**The records:**
********

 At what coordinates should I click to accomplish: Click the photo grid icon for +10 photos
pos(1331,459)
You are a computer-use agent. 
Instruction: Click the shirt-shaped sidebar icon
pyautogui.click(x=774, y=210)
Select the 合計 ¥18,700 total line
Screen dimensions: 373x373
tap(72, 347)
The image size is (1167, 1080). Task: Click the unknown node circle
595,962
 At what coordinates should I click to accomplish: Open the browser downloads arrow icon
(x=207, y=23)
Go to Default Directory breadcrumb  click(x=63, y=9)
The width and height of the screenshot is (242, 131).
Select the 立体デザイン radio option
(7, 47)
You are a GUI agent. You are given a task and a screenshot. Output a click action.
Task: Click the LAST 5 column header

********

**Task requirements:** Your answer should be the lines of the records that include the word "agent".

**Solution to this exercise:**
You are a computer-use agent. 
You are a GUI agent. You are given a task and a screenshot. Output a click action.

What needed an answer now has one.